* [Directions for this task] When a line below contains the string "will", show that line.

* [Task data]

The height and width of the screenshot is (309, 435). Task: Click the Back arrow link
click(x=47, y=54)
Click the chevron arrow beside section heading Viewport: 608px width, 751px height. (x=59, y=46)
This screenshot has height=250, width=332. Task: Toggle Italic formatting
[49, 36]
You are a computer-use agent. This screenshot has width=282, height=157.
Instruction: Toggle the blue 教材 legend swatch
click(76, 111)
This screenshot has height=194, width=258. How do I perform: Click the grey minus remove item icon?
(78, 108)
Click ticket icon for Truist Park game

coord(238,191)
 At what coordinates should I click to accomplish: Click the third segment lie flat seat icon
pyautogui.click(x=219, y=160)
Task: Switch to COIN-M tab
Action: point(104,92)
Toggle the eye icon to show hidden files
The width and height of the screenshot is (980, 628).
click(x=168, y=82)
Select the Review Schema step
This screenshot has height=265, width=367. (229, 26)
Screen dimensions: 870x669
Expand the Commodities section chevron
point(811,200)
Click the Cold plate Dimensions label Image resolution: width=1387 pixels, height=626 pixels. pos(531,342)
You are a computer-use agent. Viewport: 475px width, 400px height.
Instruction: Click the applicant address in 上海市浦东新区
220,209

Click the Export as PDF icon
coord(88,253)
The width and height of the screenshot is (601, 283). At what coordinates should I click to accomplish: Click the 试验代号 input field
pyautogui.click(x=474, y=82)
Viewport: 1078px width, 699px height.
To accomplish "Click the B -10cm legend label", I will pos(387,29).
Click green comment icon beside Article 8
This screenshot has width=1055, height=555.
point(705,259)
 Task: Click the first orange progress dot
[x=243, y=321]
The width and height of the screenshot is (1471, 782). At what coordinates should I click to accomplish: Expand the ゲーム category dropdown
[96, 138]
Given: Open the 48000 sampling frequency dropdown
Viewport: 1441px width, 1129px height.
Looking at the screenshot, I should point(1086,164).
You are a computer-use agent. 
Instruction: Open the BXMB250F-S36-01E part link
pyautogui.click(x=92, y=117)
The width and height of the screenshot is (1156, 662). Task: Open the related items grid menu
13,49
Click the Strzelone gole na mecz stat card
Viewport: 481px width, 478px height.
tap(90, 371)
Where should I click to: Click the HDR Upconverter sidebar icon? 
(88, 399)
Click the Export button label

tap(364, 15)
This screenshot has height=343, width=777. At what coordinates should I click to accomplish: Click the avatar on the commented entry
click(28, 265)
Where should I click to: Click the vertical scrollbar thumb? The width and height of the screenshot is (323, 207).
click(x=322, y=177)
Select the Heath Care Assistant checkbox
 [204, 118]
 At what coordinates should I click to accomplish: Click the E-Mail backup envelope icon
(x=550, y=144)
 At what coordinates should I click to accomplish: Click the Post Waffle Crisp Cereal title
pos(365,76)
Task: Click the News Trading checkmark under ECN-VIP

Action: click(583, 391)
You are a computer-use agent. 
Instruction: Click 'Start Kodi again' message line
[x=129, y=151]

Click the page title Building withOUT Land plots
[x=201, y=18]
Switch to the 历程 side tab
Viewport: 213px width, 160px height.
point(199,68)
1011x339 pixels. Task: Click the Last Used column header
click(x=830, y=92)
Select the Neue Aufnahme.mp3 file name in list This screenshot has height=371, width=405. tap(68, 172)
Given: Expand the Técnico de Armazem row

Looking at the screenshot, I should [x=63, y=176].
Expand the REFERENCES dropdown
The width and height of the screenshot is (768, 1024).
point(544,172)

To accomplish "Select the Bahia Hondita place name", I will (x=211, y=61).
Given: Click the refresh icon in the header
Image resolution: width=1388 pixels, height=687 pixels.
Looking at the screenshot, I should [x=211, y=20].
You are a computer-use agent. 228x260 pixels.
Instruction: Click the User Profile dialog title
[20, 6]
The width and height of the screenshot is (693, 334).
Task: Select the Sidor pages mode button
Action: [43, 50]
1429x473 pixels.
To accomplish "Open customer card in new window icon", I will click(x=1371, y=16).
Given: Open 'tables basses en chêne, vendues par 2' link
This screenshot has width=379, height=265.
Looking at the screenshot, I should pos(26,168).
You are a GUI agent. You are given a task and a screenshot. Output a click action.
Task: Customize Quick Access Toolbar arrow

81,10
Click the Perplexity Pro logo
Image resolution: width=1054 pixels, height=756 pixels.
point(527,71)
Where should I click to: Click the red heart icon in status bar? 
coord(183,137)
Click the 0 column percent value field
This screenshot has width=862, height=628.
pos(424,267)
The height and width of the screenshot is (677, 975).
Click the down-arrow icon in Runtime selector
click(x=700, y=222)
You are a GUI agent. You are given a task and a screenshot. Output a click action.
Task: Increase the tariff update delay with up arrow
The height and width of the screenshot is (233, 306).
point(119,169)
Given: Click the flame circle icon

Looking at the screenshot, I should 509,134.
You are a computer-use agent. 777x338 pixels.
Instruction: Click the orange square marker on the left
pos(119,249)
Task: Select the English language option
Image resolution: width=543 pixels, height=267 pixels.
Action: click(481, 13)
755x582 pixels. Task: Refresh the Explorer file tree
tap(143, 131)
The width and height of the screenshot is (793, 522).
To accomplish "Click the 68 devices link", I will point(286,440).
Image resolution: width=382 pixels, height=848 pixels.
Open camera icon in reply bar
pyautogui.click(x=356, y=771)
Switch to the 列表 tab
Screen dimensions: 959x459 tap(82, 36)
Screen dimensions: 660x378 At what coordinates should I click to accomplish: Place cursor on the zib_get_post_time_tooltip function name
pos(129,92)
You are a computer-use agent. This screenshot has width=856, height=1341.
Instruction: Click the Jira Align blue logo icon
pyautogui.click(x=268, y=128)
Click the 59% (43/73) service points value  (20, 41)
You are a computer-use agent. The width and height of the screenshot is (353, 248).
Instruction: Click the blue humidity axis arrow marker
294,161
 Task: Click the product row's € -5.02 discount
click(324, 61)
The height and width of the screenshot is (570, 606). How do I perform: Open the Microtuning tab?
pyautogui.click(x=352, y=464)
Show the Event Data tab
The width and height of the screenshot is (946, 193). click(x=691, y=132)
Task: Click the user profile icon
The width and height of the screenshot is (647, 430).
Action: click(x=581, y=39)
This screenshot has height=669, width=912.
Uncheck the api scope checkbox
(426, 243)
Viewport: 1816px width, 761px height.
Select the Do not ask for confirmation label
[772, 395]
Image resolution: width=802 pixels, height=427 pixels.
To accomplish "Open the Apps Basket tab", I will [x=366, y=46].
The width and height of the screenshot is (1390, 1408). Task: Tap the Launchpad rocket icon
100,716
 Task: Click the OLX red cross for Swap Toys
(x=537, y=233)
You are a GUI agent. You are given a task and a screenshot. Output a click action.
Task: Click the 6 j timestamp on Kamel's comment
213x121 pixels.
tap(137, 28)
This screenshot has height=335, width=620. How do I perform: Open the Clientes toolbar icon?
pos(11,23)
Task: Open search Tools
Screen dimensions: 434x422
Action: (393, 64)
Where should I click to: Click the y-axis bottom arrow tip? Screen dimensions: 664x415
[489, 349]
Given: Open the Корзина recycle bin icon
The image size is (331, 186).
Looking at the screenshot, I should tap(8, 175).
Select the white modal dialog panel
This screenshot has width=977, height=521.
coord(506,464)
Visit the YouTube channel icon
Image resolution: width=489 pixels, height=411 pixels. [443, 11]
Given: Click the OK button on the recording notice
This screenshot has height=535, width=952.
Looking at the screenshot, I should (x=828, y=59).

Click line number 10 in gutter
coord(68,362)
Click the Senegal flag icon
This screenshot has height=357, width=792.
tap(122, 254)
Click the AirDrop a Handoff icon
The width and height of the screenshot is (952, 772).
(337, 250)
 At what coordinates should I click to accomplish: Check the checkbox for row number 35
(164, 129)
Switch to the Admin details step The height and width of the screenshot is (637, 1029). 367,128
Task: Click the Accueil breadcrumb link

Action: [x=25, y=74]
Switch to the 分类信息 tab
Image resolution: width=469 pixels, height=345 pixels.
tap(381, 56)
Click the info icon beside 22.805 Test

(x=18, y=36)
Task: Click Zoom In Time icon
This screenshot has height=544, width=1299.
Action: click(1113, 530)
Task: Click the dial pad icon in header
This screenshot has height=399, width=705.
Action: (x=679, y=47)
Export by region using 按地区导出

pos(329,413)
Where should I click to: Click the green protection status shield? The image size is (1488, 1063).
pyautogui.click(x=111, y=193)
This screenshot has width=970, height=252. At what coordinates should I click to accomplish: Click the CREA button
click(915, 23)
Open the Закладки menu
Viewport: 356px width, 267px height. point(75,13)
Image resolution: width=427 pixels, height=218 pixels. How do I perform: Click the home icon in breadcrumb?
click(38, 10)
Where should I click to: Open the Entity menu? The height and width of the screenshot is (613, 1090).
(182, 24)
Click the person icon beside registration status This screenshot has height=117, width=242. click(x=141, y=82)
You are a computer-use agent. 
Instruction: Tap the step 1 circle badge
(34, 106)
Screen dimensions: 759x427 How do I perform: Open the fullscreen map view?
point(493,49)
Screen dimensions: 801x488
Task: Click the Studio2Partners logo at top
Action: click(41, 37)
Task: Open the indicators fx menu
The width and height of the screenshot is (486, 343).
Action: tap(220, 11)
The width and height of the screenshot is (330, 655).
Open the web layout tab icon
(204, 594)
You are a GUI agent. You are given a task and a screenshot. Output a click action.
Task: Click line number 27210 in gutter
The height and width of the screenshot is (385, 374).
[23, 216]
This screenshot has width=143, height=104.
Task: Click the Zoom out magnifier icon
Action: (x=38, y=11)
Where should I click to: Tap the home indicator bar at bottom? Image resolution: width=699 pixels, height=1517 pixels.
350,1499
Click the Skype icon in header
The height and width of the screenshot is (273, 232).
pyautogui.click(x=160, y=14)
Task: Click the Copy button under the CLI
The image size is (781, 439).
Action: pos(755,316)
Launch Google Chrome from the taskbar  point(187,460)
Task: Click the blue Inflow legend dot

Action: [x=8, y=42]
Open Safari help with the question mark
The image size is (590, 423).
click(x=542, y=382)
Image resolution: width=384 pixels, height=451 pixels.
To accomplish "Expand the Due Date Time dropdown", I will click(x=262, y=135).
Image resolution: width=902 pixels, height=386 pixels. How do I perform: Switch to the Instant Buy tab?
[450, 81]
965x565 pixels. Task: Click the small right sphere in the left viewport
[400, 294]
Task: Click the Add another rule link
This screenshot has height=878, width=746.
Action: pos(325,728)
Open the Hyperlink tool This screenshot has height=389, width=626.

* [Answer below]
To accomplish "Click the B -10cm legend label", I will pos(387,29).
To accomplish "Select the Bahia Hondita place name", I will (x=211, y=61).
To accomplish "Open customer card in new window icon", I will click(x=1371, y=16).
To accomplish "Click the 68 devices link", I will point(286,440).
To accomplish "Open the Apps Basket tab", I will [x=366, y=46].
To accomplish "Expand the Due Date Time dropdown", I will click(x=262, y=135).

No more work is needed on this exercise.